Published On: May 13th, 2014 | Author: Perry Law, P.C. | Category: Arizona Civil Litigation Creditors' Rights Florida Idaho Nevada Washington

Generally speaking, Florida omits hearsay evidence unless it falls under one of the acceptable exceptions.  One of those exceptions is the business record.  Here, the business record must pass a 4 prong test, namely:

  1. It was made at or near the time of the event recorded,
  2. By, or from information transmitted by, a person with knowledge,
  3. Kept in the course of a regularly conducted business activity, and
  4. It was the regular practice of that business to make such a record.

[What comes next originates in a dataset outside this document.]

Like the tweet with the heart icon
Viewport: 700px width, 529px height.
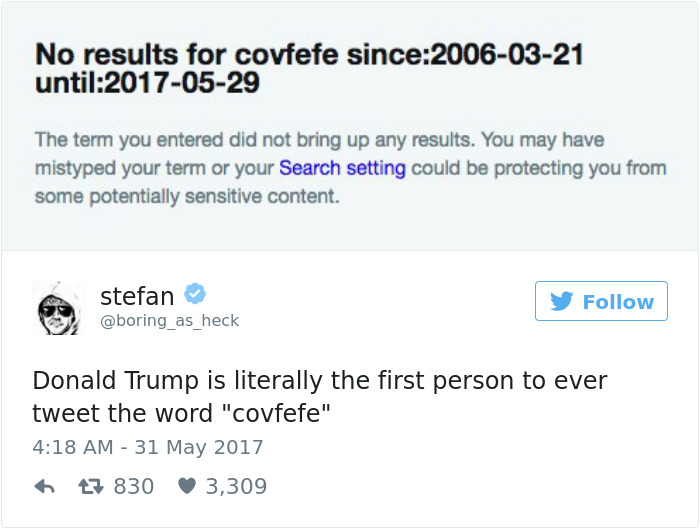(186, 487)
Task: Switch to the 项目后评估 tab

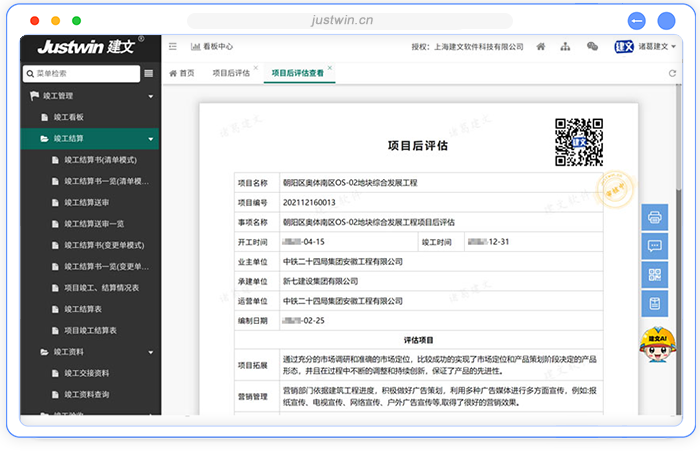Action: click(x=230, y=73)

Courts have spent a considerable amount of time interpreting the second prong.  The Supreme Court of Florida has stated “to the extent the individual making the record does not have personal knowledge of the information contained therein, the second prong of the predicate requires the information to have been supplied by an individual who does have personal knowledge of the information and who was acting in the course of a regularly conducted business activity.  Brooks v. State, 918 So.2d 181, 193 (Fla. 2005).

This situation has repeatedly played out in the context of promissory notes and foreclosures.  Lenders rely on screen shots and/or transaction histories to prove the indebtedness, those screen shots and transaction histories most likely falling under the business records exception.  For more information about how to properly lay a foundation for the records or other information on the subject please contact Perry Law.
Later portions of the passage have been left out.